(Records from a pointing dataset)
* * * * * * *
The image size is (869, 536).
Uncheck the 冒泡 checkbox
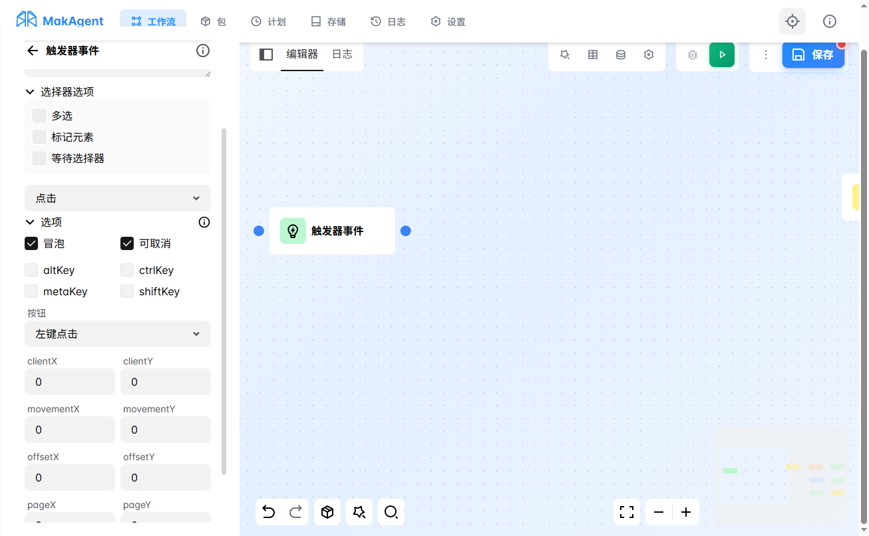click(31, 243)
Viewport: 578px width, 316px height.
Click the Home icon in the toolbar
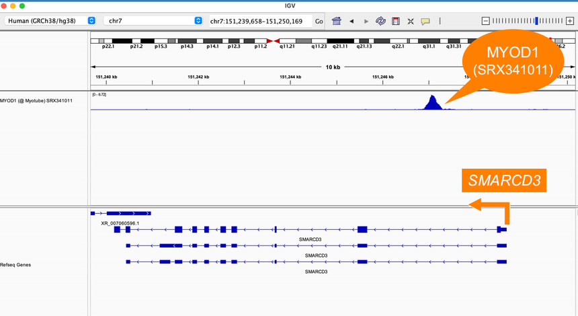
* * * * * * *
:: EXERCISE DESCRIPTION ::
Reproduce every one of the records above word for word, omitting the pictures.

:: FINAL RESULT ::
The image size is (869, 536).
Uncheck the 冒泡 checkbox
click(31, 243)
Viewport: 578px width, 316px height.
Click the Home icon in the toolbar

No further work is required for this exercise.